Exercise goal
Repeat the lines below verbatim, beginning with the line containing "Given: Click the size value 10" and ending after the line containing "Action: click(612, 311)".

Excerpted data
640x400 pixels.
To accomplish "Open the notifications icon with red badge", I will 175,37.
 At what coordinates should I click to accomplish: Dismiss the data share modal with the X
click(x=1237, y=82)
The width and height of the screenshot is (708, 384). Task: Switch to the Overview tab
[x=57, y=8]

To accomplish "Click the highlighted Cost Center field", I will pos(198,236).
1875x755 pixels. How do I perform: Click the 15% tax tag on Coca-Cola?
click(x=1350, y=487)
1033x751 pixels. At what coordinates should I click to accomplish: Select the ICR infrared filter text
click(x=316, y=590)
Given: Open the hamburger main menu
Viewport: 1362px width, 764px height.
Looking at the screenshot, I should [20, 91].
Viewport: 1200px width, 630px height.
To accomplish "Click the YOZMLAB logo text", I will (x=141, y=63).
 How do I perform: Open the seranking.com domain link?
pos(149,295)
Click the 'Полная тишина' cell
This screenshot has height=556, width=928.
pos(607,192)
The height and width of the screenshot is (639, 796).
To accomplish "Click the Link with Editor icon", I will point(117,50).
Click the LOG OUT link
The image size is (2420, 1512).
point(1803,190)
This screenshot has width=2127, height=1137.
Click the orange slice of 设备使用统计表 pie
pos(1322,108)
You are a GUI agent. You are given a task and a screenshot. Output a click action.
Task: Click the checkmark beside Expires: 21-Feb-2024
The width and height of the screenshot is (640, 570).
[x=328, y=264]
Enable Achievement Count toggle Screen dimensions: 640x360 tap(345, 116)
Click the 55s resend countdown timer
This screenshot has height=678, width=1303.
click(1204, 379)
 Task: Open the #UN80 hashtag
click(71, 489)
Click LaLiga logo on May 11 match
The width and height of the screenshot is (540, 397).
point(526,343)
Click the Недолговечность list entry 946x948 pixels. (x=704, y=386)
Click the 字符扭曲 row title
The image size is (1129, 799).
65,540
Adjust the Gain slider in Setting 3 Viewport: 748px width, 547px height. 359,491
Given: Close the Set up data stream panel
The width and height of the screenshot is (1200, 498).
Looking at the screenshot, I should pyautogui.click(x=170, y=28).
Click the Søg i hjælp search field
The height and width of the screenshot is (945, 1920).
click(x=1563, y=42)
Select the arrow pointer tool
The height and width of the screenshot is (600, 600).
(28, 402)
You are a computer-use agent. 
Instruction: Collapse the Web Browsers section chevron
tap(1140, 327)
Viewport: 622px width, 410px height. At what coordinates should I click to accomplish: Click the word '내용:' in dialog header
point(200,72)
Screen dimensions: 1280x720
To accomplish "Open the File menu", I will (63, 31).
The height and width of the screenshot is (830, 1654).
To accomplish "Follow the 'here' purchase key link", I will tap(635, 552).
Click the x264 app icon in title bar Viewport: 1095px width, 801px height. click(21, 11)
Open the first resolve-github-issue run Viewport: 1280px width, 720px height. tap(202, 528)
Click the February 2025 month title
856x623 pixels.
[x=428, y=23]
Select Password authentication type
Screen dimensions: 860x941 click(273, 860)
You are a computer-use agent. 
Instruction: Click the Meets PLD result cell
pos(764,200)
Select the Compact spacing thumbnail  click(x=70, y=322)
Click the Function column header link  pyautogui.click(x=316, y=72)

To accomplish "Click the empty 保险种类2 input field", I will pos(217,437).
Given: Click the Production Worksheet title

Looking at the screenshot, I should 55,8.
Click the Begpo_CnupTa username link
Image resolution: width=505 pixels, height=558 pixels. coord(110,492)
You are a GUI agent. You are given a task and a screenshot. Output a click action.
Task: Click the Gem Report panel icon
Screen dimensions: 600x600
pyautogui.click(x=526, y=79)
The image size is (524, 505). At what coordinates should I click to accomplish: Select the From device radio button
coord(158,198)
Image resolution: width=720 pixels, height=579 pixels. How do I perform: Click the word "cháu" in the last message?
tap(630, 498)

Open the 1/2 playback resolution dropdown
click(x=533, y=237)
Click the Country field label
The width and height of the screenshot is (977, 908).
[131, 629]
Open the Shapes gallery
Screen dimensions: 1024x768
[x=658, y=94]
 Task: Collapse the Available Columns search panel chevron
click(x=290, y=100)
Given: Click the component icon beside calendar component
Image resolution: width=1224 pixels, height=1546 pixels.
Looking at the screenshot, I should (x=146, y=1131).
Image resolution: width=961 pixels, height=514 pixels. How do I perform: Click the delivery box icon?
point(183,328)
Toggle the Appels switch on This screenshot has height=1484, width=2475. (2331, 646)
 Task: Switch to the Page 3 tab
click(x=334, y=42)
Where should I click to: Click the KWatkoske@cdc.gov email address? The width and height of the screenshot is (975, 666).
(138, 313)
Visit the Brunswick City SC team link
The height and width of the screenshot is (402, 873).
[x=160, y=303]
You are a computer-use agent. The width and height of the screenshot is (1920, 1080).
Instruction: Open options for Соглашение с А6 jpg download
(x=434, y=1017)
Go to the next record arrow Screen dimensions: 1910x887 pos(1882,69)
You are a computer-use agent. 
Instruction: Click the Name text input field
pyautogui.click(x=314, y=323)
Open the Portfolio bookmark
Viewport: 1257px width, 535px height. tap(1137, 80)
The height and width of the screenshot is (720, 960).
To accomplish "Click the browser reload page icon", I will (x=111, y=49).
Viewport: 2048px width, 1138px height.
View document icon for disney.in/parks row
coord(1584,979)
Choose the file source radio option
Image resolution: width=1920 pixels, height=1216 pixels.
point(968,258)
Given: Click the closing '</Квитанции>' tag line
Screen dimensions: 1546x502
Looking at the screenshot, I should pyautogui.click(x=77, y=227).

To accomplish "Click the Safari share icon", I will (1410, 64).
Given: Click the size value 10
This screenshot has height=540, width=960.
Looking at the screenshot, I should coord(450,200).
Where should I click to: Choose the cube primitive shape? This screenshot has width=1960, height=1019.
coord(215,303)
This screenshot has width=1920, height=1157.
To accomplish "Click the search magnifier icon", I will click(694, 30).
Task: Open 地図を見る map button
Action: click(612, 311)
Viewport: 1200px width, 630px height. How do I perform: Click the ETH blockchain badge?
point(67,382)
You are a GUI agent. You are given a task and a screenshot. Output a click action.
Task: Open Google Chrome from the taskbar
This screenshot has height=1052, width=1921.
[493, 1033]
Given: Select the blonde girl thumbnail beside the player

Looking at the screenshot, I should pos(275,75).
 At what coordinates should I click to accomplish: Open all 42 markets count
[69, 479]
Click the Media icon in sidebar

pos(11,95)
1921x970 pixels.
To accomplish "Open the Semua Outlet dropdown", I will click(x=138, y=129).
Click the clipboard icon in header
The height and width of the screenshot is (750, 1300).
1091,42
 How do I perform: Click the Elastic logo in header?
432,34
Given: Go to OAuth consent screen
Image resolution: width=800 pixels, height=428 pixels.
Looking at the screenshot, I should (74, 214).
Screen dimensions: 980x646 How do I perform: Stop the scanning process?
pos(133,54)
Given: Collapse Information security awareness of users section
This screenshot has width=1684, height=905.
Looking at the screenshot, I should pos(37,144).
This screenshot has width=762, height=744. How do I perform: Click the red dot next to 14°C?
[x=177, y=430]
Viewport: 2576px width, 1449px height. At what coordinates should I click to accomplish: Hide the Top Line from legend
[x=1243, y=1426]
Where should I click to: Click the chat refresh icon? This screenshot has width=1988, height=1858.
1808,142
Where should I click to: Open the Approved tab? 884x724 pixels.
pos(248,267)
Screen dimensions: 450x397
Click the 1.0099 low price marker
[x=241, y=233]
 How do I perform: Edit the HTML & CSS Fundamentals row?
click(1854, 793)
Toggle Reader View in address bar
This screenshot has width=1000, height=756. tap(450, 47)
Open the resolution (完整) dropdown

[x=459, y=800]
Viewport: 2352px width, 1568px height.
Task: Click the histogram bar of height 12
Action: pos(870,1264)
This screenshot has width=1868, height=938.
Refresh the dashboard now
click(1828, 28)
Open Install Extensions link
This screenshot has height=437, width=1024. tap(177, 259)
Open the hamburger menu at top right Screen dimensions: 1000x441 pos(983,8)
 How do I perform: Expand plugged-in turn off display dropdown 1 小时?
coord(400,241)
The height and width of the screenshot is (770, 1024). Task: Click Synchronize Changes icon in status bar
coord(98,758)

Result of the task
Given: Click the size value 10
This screenshot has height=540, width=960.
Looking at the screenshot, I should coord(450,200).
Where should I click to: Choose the cube primitive shape? This screenshot has width=1960, height=1019.
coord(215,303)
This screenshot has width=1920, height=1157.
To accomplish "Click the search magnifier icon", I will click(694, 30).
Task: Open 地図を見る map button
Action: click(612, 311)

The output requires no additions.